Problem statement ->
Rewrite every line of the listing below, requests included. Move each answer's coordinates by adding 115 to every number, and leave the pictures out.

Data supplied ->
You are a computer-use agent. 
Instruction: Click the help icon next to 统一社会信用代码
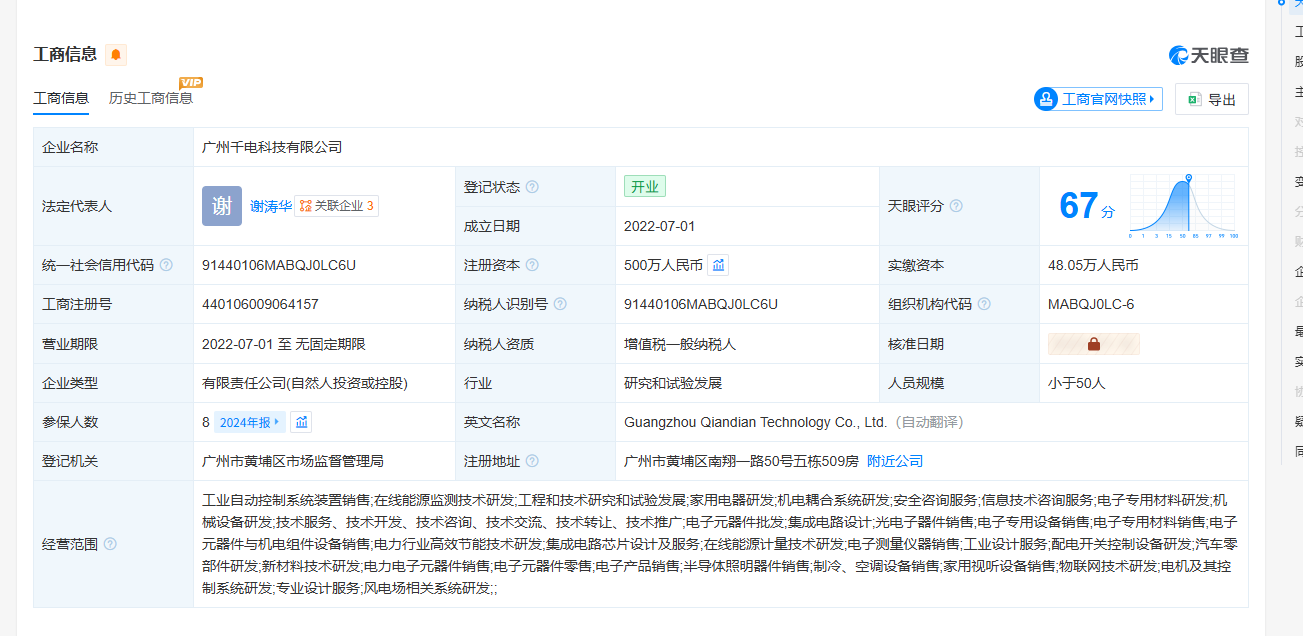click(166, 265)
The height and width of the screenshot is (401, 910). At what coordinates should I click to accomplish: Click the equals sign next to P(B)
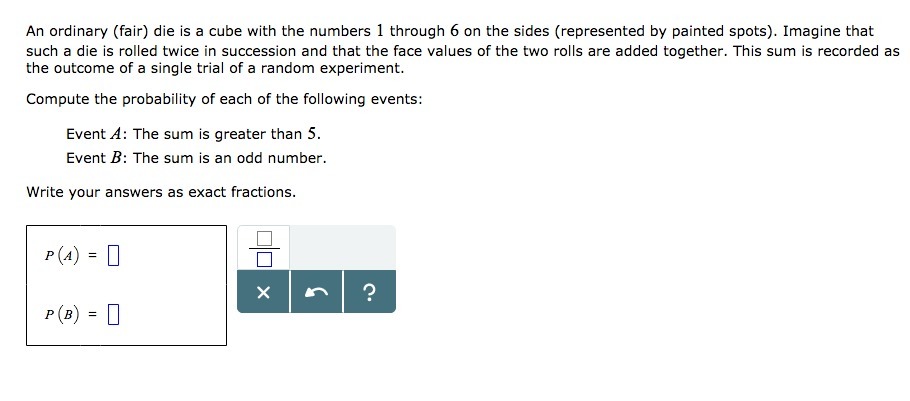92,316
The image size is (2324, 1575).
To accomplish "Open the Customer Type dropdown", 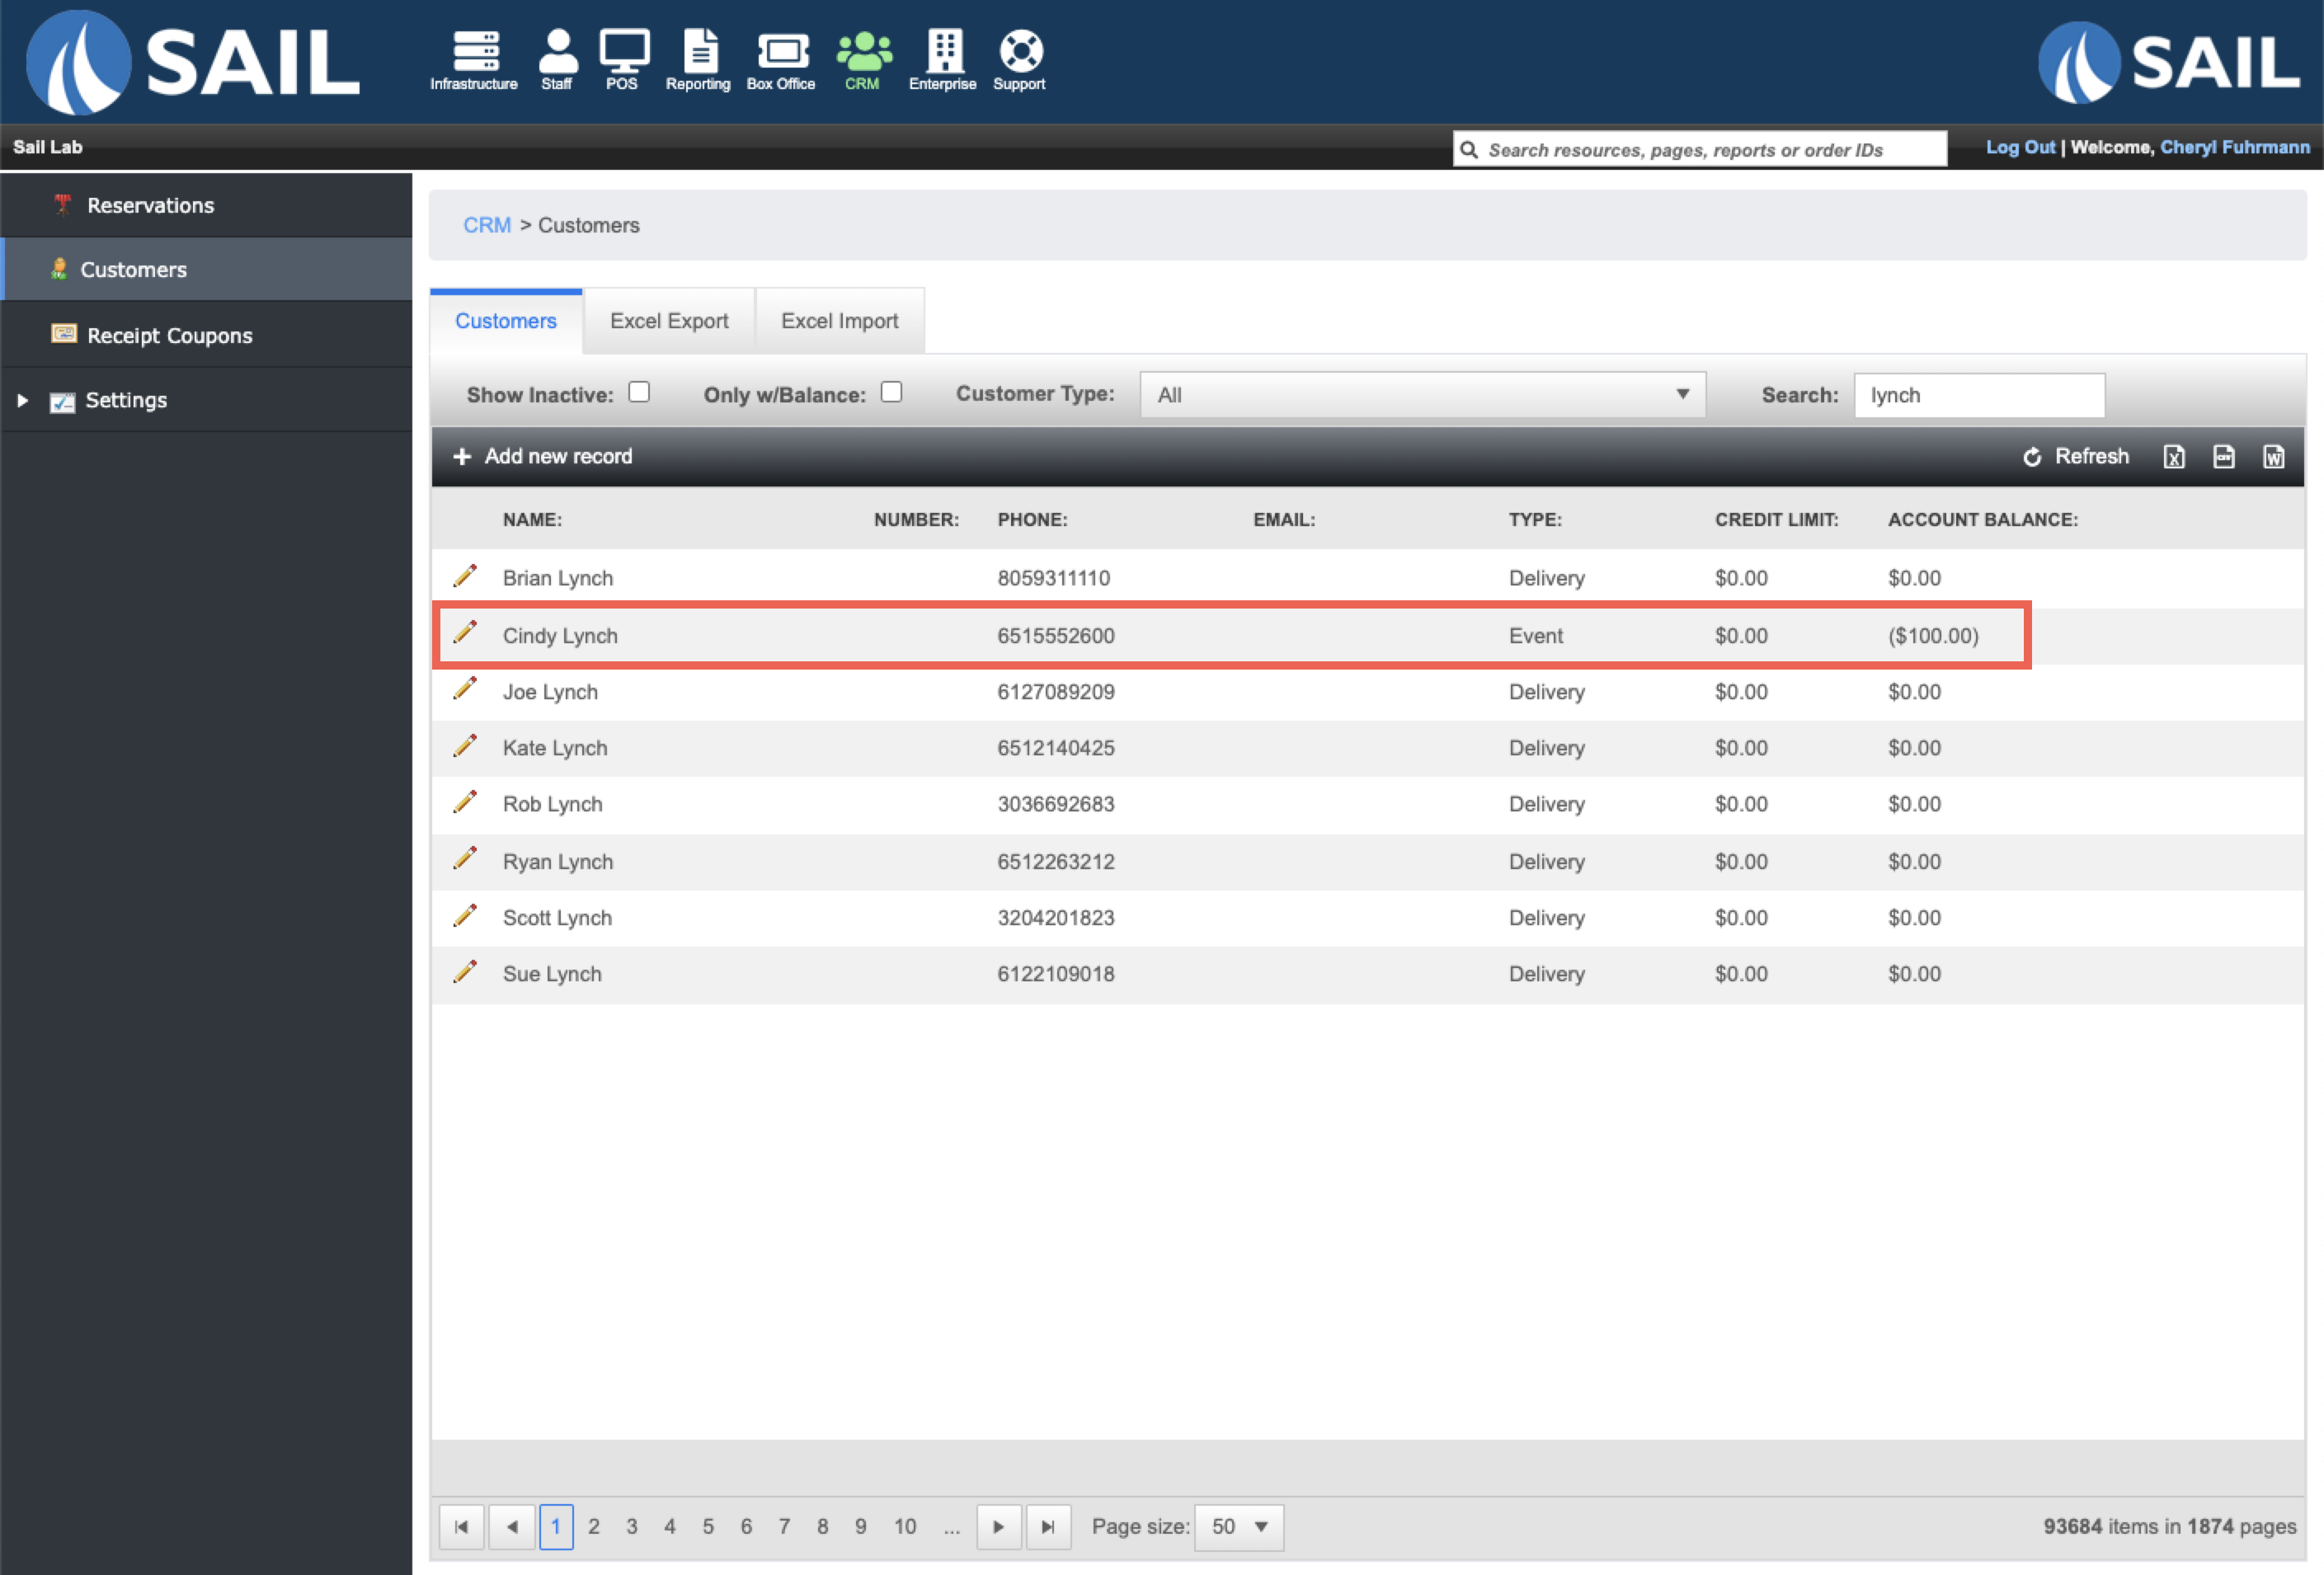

The reply ->
You are a computer-use agent. 
Instruction: Click the help icon next to 统一社会信用代码
click(281, 380)
The height and width of the screenshot is (401, 910). At what coordinates should I click to accomplish: Click the equals sign next to P(B)
207,431
The image size is (2324, 1575).
To accomplish "Open the Customer Type dropdown", 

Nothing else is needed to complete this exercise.